If we manage to fully absorbe the experience of a single moment, then we have an idea, through the experience of that moment, of what would be like the experience of the all.
But it can be only a very transitory feeling cause our human senses and minds are not equipped for such comprehensive toughts.
And here comes the question again: have Nuit and Hadit manifested in the Book of Law to teach to us human and bring mankind to a next stage of evolution or are they doing everything out of the unfolding of creation, regardless of mankind? (And the book of Law is the description of what they do).
But definitely the book is worth learning even if it was not meant to teach..
I am quite confused on this, I ll leave it for a while, hoping in someone willing to be of help..

I am more comfortable with the opposition of manifest and hidden and the interplay of wholeness and experience.
I actually mostly get confused when i ask myself if this manifestation is brought forward beacause it is the Will of the Gods or if it is for human benefit.
Uhm, at least I manage to pin down what I am puzzled about. That's something!

Also I gather:
Hadit as experience is what makes possible to talk about Nuit's manifestation at all.
And
In every experience there is the seed of everything. Every experience is comprised in the seed (because it concurrs to its modification/creation, I suppose..)

The commentary goes on with defining Hadit as the "Knower" and explain how the first two chapters deal with presenting Nuit and Hadit, and are therefore parallel but also complementary of each other.
It suggests to me that to experiment one's own experience/Hadit, is in itself evidence of the existence of the Universe/Nuit. (and I would say also of some of the ways it works)
 

smw

NUIT

If we manage to fully absorbe the experience of a single moment, then we have an idea, through the experience of that moment, of what would be like the experience of the all.[\QUOTE]

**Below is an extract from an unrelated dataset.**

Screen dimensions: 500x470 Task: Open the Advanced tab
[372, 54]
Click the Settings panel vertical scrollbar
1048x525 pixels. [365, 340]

I like that :) though I had a brief interesting sensation of moving from a flame point to expanding,like after you have dropped a stone in water. It's all moving.
 

DerNarr

The first chapter is spoken by Goddess Nuit...

Let's not forget the (allegedly) tangible occurrence that the book documents: Rose's recitation of the words in the first place. Unlike the great monotheisms, this particular book only exists because it was spoken by a woman. Of course, AC referenced the female body as a natural altar more than once, which isn't incidental. Also not incidental is his general disregard for Rose's intellectual abilities, which perhaps translated to a broader misogyny (that's very debatable), implying that her female identity was the most (and perhaps only) necessary ingredient to her suitability as a medium.